Drift touted the acquisition of the Seattle-based startup during its annual “Hypergrowth” event in Boston, where Drift is headquartered. The company also announced partnerships with Marketo, Demandbase, and Outreach, and the launch of new products, including “Drift Assistant,” a virtual assistant that the company says uses artificial intelligence technologies to manage “digital paperwork” for sales and marketing teams.
Siftrock’s technologies will power the virtual assistant’s capabilities for marketers, Drift said. It will enable them to manage e-mail responses automatically, make the message content more conversational, and keep their contacts and other e-mail data updated. Siftrock’s customers include Glassdoor, Citrix, and SurveyMonkey, according to a Drift press release. Four-year-old Siftrock doesn’t appear to have raised any venture capital.

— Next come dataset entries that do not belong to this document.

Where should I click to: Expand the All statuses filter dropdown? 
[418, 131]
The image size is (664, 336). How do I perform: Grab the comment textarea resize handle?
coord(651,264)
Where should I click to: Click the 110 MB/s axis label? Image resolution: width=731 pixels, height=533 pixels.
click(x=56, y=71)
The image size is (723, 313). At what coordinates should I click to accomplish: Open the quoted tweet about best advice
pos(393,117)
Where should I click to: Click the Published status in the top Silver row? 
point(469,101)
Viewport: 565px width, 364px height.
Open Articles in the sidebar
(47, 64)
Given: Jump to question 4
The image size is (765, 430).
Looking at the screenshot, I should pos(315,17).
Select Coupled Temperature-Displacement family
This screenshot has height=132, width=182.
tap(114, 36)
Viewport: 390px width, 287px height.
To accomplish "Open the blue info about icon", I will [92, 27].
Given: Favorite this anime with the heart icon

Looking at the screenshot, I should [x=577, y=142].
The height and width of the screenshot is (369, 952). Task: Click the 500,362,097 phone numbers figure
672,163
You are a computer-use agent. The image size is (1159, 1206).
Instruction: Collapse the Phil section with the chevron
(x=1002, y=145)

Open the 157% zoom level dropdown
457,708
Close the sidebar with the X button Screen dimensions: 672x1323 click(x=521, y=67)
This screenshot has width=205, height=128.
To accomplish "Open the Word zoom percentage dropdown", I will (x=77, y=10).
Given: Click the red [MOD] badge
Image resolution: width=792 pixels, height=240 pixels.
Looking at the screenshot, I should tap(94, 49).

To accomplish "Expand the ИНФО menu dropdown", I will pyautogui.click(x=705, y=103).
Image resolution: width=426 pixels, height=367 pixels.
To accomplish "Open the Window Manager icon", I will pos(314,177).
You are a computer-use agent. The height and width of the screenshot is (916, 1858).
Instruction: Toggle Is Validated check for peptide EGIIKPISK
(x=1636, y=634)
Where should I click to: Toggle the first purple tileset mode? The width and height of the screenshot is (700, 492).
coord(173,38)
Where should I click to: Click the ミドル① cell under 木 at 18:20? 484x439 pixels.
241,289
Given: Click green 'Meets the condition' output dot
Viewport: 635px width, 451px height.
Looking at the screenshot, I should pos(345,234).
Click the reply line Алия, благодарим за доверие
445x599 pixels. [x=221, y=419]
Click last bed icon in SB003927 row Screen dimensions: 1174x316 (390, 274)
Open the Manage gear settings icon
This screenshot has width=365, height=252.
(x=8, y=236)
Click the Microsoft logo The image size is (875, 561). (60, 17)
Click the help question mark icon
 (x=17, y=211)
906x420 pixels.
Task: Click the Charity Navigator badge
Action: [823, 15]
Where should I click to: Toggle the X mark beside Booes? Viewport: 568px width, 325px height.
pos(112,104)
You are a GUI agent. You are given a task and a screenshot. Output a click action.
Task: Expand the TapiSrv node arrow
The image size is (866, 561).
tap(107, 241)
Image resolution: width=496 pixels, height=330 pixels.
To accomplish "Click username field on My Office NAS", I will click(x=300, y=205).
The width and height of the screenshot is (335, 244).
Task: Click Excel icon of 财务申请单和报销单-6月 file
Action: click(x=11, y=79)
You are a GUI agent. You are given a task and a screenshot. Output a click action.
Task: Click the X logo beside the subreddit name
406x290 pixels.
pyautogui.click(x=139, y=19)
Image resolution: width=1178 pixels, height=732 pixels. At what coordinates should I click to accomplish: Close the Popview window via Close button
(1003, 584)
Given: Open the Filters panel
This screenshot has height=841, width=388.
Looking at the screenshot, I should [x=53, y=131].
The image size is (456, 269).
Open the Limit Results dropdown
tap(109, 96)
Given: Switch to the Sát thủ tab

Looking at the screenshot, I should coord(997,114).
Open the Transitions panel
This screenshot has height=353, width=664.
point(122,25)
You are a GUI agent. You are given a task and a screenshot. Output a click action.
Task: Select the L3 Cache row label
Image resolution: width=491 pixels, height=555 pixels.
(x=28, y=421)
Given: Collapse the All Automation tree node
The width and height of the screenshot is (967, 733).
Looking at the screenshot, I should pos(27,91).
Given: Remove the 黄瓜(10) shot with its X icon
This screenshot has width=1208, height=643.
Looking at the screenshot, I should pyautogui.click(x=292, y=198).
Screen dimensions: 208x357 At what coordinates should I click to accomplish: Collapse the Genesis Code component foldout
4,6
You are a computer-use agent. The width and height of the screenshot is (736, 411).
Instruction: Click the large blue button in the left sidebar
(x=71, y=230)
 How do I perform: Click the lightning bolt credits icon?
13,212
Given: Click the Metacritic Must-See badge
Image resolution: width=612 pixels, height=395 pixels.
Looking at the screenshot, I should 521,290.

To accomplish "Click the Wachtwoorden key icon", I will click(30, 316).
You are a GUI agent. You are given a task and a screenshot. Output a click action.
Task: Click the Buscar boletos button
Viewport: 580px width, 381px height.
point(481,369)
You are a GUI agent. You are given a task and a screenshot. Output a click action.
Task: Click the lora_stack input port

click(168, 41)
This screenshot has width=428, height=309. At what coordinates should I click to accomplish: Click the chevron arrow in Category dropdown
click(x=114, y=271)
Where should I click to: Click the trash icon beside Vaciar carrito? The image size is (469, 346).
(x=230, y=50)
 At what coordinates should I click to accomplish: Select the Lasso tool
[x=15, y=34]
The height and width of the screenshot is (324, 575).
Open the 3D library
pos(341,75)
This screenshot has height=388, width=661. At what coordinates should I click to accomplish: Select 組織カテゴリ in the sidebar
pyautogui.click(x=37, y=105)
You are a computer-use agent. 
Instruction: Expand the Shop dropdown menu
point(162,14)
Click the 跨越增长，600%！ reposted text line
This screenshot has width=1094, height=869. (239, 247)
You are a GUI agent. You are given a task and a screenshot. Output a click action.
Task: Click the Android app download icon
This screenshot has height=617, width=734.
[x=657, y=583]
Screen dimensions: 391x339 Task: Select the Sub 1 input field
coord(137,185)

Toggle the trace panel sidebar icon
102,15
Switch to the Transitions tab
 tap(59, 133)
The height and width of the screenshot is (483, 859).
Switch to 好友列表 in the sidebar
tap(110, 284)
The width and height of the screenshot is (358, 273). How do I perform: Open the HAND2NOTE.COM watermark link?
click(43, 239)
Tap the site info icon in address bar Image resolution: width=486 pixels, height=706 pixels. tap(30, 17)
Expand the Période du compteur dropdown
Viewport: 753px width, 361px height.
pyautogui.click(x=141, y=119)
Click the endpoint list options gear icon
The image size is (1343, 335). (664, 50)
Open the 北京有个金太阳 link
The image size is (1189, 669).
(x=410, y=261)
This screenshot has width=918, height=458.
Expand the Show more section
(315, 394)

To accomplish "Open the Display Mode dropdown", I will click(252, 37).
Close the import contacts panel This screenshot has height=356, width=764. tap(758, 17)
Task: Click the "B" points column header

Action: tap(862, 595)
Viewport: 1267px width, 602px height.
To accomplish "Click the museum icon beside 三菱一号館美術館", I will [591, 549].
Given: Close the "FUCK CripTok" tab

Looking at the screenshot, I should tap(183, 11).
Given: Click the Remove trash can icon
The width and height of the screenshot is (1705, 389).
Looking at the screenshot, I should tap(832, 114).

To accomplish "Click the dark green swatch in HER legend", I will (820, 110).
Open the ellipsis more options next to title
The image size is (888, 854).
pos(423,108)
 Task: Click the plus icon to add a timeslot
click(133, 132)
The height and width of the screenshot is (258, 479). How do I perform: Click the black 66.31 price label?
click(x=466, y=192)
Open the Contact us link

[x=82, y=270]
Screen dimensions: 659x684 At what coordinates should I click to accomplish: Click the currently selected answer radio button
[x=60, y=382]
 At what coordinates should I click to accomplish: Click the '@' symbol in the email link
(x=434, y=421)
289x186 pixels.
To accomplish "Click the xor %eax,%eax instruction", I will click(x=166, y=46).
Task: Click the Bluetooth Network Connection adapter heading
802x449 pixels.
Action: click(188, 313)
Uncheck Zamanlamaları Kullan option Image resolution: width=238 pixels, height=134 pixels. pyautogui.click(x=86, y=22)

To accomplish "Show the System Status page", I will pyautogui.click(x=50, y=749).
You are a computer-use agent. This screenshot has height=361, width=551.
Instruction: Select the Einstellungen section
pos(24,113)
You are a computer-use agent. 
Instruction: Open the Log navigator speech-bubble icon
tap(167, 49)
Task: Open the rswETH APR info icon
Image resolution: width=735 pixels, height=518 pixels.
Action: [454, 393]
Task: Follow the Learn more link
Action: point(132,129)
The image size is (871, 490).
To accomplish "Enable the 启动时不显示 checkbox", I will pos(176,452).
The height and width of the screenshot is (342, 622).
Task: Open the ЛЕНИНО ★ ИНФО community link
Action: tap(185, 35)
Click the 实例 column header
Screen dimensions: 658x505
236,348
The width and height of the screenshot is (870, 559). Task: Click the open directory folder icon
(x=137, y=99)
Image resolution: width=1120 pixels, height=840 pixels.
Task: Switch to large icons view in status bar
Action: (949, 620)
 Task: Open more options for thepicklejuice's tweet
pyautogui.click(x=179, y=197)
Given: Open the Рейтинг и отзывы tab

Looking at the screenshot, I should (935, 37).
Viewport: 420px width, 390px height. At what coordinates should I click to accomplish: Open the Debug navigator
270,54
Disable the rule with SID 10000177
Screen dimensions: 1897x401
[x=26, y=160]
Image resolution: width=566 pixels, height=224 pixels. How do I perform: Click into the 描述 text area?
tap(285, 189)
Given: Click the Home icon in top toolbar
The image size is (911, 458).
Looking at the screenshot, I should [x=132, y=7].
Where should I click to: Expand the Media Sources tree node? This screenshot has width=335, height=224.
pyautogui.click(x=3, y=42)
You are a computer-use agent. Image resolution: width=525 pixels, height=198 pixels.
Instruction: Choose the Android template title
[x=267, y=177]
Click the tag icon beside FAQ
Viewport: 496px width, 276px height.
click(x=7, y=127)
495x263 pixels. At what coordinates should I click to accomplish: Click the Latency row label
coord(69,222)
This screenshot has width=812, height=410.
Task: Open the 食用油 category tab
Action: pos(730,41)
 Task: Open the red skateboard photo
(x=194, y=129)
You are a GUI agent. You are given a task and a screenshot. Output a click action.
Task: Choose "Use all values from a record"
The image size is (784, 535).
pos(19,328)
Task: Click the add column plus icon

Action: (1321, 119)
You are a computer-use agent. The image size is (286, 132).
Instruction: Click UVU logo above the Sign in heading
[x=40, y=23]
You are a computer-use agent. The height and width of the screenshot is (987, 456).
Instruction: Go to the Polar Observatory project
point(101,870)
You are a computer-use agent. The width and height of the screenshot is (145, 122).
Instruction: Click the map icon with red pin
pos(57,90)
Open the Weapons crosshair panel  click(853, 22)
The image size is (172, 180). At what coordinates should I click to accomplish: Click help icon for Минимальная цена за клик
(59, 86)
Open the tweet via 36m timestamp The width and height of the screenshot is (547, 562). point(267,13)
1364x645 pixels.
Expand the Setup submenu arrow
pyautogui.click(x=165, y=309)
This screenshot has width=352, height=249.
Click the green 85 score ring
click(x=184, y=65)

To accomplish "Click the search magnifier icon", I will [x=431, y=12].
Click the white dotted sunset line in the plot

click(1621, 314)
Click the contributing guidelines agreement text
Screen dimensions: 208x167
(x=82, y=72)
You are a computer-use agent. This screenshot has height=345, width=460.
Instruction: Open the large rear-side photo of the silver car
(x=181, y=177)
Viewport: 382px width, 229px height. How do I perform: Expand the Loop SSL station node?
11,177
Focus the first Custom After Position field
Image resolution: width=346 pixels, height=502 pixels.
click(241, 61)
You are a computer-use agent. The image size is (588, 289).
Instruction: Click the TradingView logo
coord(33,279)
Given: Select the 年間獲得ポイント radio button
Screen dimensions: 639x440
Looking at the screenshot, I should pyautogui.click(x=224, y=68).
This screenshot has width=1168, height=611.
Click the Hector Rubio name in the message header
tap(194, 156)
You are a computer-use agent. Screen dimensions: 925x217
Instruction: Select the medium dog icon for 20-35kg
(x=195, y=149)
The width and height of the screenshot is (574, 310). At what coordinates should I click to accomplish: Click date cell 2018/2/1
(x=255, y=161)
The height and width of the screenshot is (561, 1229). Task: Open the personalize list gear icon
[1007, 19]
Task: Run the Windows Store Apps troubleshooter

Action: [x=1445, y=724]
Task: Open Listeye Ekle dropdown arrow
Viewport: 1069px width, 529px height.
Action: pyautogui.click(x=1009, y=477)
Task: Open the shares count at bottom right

Drift develops digital sales and marketing tools for businesses across a variety of sectors—mostly companies that sell products and services to other businesses. The startup’s products include chatbots that interact with visitors to a company’s website.
Drift has raised at least $107 million from investors, including Sequoia Capital, CRV, General Catalyst Partners, and HubSpot (NYSE: [[ticker:HUBS]]), a Cambridge, MA-based sales and marketing tech firm. Drift founders David Cancel and Elias Torres (pictured above) sold their last startup, Performable, to HubSpot.
Drift and HubSpot have been investing in products and services that would seem to put their businesses more in competition with each other. And Drift’s one-day Hypergrowth event took place the same week as Inbound, HubSpot’s annual marketing and sales conference in Boston. In an April interview, Torres downplayed any competition between the two companies and said they have a good relationship, despite HubSpot’s not investing in Drift’s latest funding round.